__Work task__
Locate the line that contains "Given: Click the red 强压线 legend line marker", then copy it and all later lines of the data below exactly, through the last one.

__Provided entries__

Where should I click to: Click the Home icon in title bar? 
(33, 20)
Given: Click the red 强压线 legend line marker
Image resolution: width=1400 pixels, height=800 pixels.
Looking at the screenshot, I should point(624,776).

__Finished exercise__
Given: Click the red 强压线 legend line marker
Image resolution: width=1400 pixels, height=800 pixels.
Looking at the screenshot, I should point(624,776).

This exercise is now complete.